Poplar is very fast growing - in fact, it is one of the fastest growing types of hardwood. They can create an effective privacy screen or wind break in a garden or smallholding and can be coppiced similarly to willow for a variety of uses. Interestingly one type of poplar was the first tree which had its DNA fully sequenced. There is a lot of variety within this genus and the trees can vary considerably in appearance and size.

Planting poplar trees

Male and female flowers are found on the same tree. Catkins form and pollination is by wind. If you plan to plant poplars in your garden then the easiest thing is to buy young saplings, taken from cuttings, from a plant nursery or specialist supplier. Prepare the ground by removing any dominant weeds to reduce competition. Grass and weeds can slow growth considerably during the early life of your trees. Mulches around the young trees can suppress weed growth and make your job easier. Be sure to plant trees to the same depth that they were in in the pot they came in.

Poplar tree soil

Poplars like to grow in low-lying areas of moist ground. The trees prefer a soil that has a pH between 5 and 7.5. The are useful as they can cope with very wet and boggy conditions. Unless the soil is very poor it is not usually necessary to enhance the soil through the application of any fertilisers in the first year.

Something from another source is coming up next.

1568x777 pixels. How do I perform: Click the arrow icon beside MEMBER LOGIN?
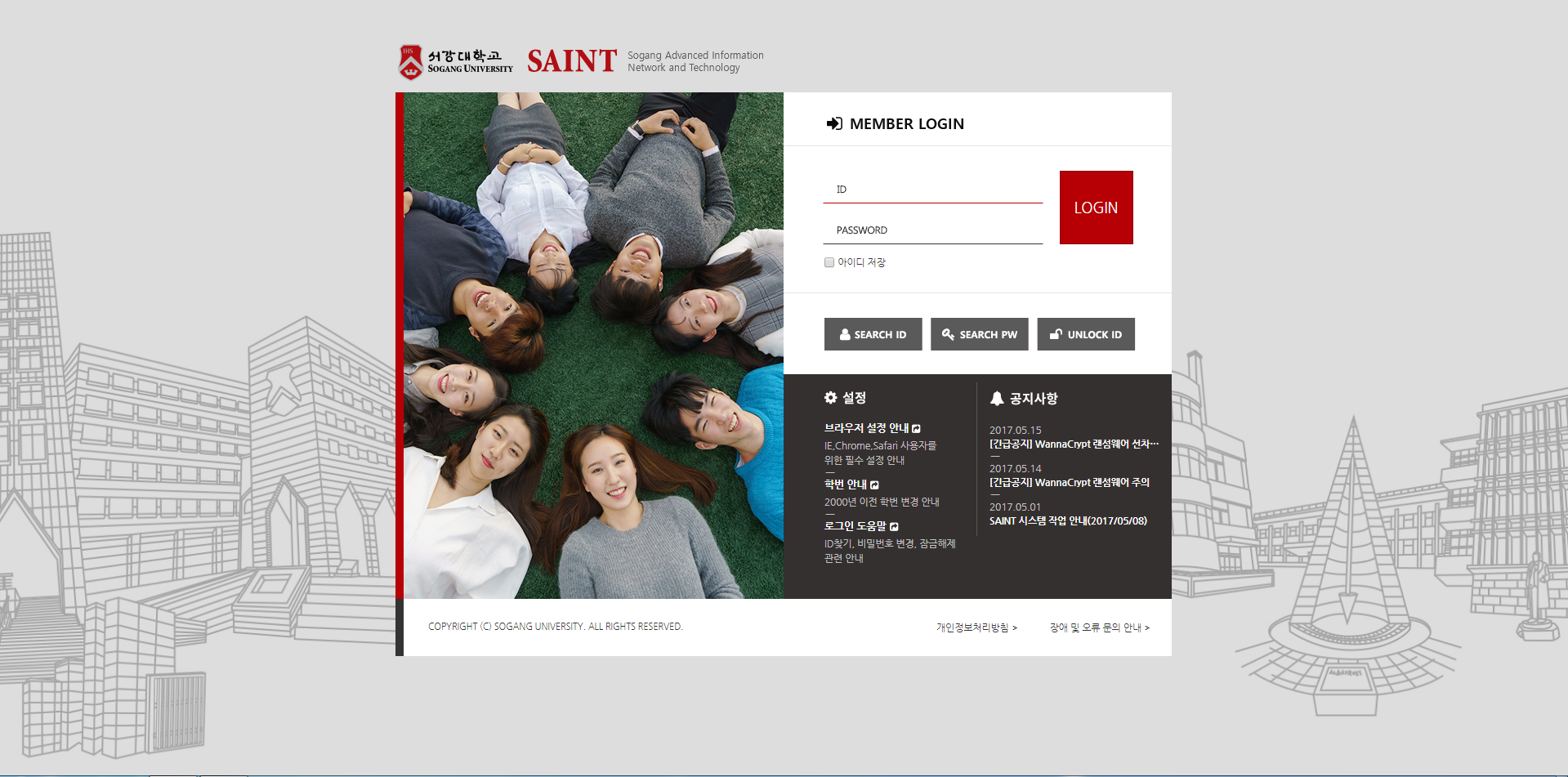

When to plant poplar trees?

You should plant poplars in the dormant season between early November and mid May. Experts often say that it is best to choose to plant earlies rather than later within that season.

Poplars are best planted around three feet apart. If you wish to create a full barrier then you can do so by cutting off alternate trees at knee height after four years or when the trees are around 24 ft high. This will encourage bushy regeneration and create a more solid barrier.

If rabbits or other pests are damaging your trees then they can be protected with clear guards to ensure they survive this problem.

Why grow poplar trees in the garden?

Poplars could be a good long term solution as a wind break for an exposed garden. They can be a good solution for those looking to be more self-sufficient and can be a good form of biomass for use in the garden. Wood can also be used for making furniture and a range of other items. (Poplar is not so good for use as firewood however.)